The answer should be the records below, word for word, with every image left out.

* **RECORD EXTRACTS**:

__________________________________________________

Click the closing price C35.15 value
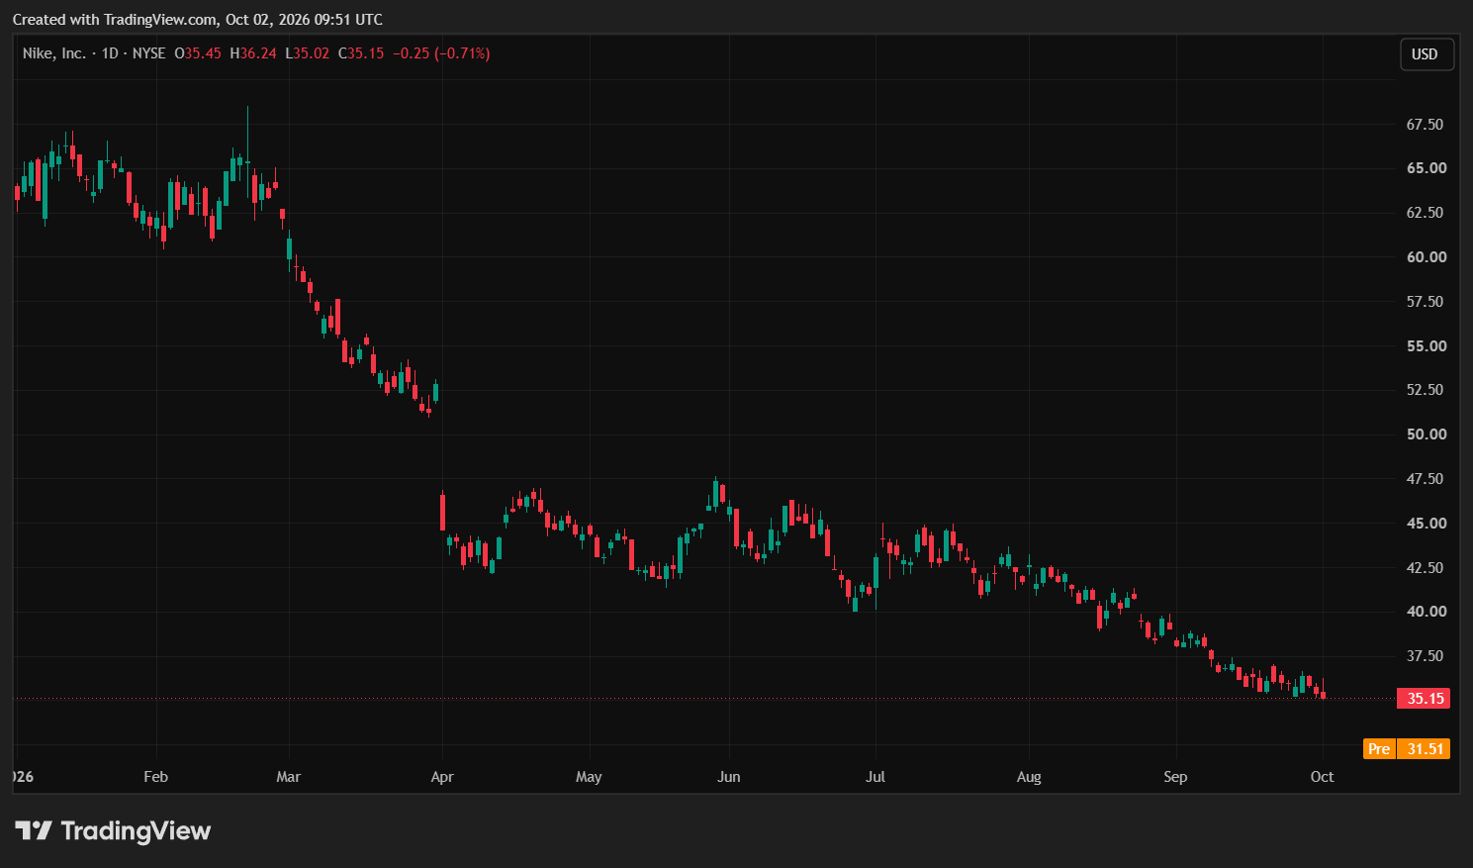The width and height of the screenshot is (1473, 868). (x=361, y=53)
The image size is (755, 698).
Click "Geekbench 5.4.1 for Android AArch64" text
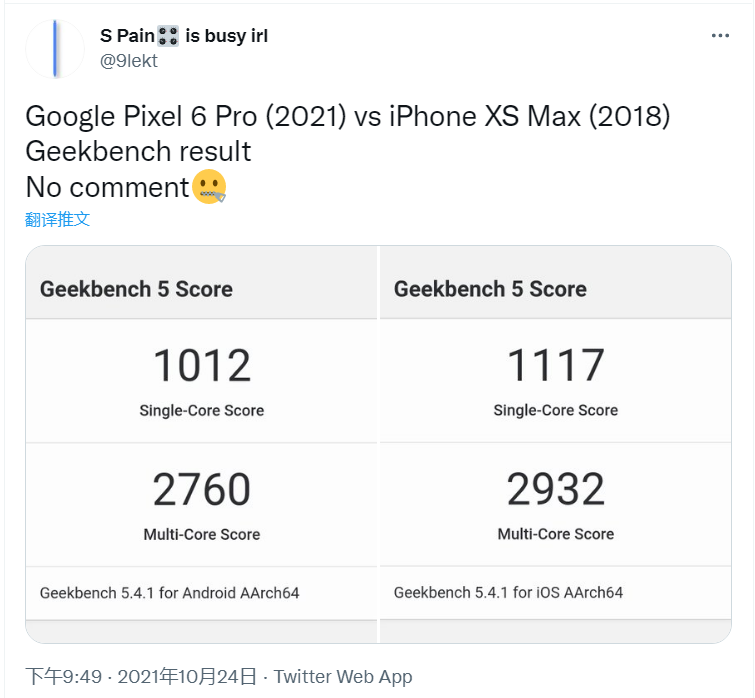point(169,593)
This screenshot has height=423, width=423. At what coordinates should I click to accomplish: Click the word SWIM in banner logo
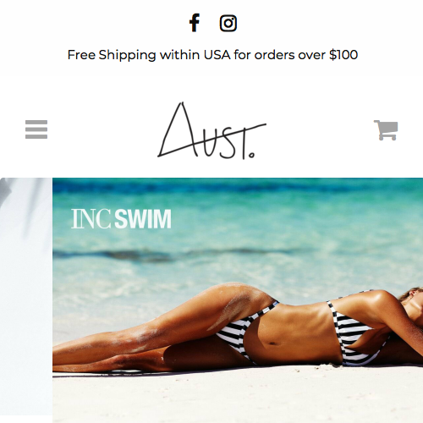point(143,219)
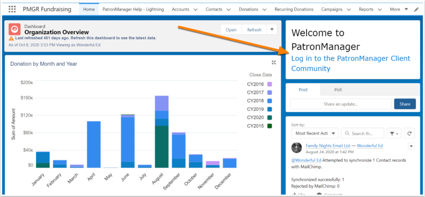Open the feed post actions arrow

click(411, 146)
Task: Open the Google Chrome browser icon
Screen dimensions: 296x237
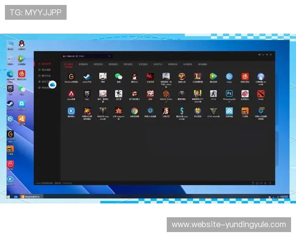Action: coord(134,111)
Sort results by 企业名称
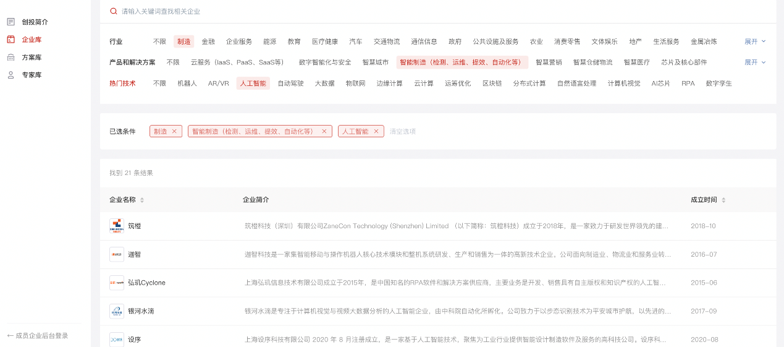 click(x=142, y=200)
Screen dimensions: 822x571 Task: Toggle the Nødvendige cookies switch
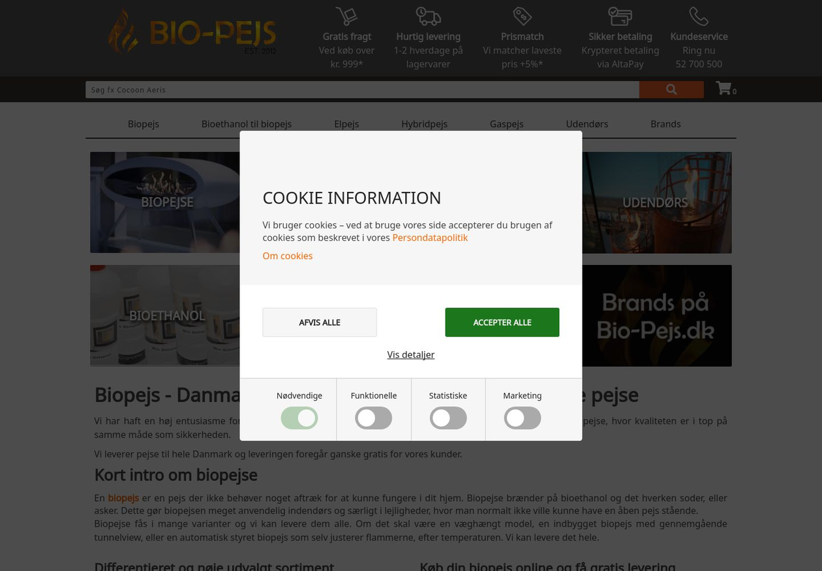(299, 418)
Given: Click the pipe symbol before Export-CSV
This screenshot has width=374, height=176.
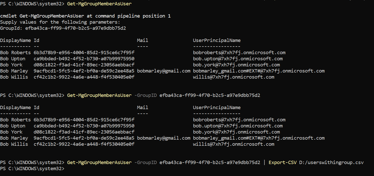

__________________________________________________

* **RESPONSE AREA**:
Click the closing price C35.15 value
The width and height of the screenshot is (1473, 868). (x=361, y=53)
The image size is (755, 698).
Click "Geekbench 5.4.1 for Android AArch64" text
point(169,593)
This screenshot has height=423, width=423. At what coordinates should I click to accomplish: Click the word SWIM in banner logo
point(143,219)
Open the feed post actions arrow

click(411, 146)
Task: Open the Google Chrome browser icon
Screen dimensions: 296x237
Action: coord(134,111)
Sort results by 企业名称
 click(x=142, y=200)
Screen dimensions: 822x571 Task: Toggle the Nødvendige cookies switch
(299, 418)
Given: Click the pipe symbol before Export-CSV
This screenshot has width=374, height=176.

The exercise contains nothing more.